ACROSS MISSISSIPPI — Mississippi remains completely free of soybean rust, and conditions as of June 30 were not favorable for the development of the disease.
Tom Allen, plant pathologist with the Mississippi State University Extension Service, said soybean rust recently has been detected in the United States in southern Texas, outside Mobile, Ala., and in the Florida Panhandle.
“Over the past few weeks, conditions throughout most of Mississippi have not been conducive for the development of the disease,” Allen said.
MSU’s Extension Service has 25 sentinel plots throughout the state. They were planted before April 2 to detect the first signs of rust if it occurs in the state this year. The Extension Service soybean rust scouting team examines sentinel plots, along with commercial soybean fields and kudzu patches, for signs of the disease.

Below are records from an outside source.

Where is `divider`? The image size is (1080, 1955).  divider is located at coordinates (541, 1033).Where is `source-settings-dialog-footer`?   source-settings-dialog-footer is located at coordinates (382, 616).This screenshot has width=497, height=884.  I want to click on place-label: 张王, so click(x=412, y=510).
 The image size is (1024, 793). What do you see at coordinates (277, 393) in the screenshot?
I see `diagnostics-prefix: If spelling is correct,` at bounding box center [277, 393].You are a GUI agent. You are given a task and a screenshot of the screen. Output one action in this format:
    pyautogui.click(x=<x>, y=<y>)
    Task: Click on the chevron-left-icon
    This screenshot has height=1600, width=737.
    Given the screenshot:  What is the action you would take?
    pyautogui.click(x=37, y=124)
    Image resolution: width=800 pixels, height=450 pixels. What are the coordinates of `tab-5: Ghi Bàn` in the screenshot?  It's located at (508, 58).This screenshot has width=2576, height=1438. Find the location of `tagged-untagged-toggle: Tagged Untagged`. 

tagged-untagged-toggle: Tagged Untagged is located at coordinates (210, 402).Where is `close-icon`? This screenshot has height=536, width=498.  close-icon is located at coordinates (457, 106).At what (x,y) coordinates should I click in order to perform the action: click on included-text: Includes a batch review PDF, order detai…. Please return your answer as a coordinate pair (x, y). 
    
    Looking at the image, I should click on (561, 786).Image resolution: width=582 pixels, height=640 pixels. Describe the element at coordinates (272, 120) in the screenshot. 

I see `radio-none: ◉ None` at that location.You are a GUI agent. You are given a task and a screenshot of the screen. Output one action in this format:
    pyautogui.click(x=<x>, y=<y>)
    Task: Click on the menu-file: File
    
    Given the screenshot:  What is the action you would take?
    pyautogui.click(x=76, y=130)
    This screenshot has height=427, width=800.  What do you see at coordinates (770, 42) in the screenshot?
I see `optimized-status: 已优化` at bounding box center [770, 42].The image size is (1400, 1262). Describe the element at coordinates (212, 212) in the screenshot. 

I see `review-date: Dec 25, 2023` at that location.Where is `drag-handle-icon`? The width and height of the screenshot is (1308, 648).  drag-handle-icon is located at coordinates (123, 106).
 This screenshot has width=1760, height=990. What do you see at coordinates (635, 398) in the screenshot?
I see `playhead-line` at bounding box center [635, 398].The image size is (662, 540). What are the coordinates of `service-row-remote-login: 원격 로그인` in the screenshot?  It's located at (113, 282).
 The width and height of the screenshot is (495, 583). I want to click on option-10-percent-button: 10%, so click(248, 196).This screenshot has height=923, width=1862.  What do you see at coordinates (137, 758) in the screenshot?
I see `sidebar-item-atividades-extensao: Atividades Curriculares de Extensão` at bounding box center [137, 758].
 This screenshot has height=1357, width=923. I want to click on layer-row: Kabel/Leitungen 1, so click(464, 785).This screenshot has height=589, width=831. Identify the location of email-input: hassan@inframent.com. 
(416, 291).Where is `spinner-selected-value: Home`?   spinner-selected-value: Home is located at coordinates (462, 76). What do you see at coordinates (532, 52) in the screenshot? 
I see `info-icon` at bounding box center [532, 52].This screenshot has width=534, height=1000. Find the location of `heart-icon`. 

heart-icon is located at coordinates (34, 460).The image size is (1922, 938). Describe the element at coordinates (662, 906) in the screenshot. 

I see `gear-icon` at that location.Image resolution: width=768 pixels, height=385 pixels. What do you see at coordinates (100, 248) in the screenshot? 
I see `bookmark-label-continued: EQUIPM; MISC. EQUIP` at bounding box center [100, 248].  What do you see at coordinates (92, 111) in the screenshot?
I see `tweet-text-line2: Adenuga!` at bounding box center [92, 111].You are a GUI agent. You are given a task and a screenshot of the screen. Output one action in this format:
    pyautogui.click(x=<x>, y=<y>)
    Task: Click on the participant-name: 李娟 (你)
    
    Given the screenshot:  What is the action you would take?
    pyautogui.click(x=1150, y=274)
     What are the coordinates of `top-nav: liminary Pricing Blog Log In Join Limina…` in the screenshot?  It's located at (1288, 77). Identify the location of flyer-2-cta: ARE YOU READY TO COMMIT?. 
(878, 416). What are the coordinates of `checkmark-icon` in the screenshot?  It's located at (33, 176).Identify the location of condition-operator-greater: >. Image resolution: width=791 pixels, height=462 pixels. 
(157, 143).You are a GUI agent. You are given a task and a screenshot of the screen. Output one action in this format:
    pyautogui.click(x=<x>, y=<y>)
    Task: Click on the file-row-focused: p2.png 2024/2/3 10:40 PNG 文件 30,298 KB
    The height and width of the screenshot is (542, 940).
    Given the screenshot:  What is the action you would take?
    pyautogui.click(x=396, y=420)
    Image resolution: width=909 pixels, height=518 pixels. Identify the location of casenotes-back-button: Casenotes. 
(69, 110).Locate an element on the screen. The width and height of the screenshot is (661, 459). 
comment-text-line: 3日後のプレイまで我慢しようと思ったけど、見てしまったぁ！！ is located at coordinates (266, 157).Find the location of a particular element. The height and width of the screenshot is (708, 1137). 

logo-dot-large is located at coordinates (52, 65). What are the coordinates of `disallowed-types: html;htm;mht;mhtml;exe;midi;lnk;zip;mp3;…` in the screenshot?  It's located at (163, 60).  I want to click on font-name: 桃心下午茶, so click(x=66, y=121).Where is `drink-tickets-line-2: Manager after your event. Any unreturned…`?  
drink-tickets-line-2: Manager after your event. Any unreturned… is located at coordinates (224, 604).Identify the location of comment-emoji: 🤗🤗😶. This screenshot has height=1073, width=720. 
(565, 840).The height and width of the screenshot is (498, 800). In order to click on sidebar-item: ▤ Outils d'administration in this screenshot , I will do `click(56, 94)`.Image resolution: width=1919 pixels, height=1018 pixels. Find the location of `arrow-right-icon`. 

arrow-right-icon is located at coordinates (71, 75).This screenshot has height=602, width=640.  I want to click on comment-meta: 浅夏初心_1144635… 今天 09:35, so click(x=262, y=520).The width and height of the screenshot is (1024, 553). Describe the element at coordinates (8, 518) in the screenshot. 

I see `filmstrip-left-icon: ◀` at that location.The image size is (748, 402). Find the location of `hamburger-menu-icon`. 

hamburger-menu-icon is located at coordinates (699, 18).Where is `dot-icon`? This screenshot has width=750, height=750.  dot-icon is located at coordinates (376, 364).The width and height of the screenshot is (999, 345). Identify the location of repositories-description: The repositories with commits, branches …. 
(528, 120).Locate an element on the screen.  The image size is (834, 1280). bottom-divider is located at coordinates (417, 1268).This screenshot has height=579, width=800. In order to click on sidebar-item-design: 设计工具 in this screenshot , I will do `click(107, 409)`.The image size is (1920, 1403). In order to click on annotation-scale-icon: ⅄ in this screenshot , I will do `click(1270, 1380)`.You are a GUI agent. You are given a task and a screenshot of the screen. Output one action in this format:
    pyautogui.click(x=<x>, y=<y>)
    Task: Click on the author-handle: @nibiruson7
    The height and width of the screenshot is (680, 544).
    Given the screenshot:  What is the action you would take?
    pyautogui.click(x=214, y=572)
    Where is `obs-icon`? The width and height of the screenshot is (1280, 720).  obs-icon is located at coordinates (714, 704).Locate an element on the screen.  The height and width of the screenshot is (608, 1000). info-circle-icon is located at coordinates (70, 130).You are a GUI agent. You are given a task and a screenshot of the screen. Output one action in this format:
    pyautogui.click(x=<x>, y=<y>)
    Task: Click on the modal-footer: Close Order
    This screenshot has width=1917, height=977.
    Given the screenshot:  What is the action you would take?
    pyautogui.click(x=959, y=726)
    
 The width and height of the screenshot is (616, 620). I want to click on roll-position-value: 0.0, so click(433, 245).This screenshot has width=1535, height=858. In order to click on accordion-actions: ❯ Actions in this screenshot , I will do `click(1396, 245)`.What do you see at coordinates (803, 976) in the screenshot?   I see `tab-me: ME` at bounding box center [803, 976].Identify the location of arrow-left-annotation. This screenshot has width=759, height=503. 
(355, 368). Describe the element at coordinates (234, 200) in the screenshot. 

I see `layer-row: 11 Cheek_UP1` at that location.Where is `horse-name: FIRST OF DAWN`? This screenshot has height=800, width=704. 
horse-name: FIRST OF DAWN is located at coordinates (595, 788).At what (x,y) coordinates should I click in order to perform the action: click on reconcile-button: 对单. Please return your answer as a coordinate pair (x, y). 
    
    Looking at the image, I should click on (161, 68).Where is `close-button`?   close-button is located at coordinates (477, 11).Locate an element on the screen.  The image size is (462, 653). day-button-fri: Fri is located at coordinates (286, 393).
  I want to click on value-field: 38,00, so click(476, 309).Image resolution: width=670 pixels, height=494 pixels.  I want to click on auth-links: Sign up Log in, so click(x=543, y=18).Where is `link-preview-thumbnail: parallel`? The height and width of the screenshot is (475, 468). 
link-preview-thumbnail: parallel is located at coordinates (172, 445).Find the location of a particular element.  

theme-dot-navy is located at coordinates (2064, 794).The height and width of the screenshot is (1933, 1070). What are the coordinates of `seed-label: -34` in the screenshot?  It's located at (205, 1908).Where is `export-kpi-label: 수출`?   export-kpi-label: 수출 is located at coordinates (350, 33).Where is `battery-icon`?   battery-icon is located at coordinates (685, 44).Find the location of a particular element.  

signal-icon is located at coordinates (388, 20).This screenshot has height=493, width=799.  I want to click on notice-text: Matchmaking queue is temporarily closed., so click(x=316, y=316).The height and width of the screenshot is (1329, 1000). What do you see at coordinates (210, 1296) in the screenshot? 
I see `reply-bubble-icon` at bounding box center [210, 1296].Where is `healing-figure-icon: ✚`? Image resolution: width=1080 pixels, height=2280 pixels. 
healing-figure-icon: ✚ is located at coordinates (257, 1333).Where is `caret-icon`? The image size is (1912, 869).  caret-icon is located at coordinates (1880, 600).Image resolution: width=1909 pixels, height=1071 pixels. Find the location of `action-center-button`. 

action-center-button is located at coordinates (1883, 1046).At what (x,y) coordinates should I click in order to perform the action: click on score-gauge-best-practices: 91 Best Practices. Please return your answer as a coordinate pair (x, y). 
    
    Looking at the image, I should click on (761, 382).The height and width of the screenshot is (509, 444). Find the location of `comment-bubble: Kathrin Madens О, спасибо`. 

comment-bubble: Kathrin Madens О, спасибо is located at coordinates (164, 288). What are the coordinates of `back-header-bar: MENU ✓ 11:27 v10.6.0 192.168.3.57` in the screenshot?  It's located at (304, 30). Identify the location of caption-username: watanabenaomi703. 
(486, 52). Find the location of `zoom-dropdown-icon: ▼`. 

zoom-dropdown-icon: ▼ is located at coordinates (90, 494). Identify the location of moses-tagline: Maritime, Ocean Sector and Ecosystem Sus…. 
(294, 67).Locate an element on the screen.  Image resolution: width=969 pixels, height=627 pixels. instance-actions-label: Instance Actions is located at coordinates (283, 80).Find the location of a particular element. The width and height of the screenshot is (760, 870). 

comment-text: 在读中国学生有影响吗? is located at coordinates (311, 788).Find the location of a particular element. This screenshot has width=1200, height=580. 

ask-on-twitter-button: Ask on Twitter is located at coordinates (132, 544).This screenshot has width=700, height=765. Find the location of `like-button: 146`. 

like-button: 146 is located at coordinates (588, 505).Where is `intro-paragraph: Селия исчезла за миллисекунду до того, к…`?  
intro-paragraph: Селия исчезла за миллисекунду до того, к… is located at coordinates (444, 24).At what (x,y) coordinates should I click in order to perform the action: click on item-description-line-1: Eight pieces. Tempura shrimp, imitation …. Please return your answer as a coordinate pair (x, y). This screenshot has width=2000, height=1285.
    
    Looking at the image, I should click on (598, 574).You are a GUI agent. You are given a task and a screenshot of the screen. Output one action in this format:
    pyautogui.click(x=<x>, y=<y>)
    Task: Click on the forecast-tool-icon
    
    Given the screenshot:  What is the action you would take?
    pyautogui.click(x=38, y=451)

Sentinel plots are planted earlier than the commercial soybean crop and monitored weekly throughout the growing season for soybean rust. When rust is detected, MSU Extension personnel alerts area growers and provides suggestions for appropriate treatment if necessary.
Allen said, “In recent years, soybean rust has been detected in several states by June, but cold conditions throughout the winter likely eradicated much, if not all, of the fungus responsible for causing soybean rust in the Gulf Coast states.”
Mississippi had significant rust in all 82 counties in 2009, but only one soybean field left untreated had excessive losses due to the disease.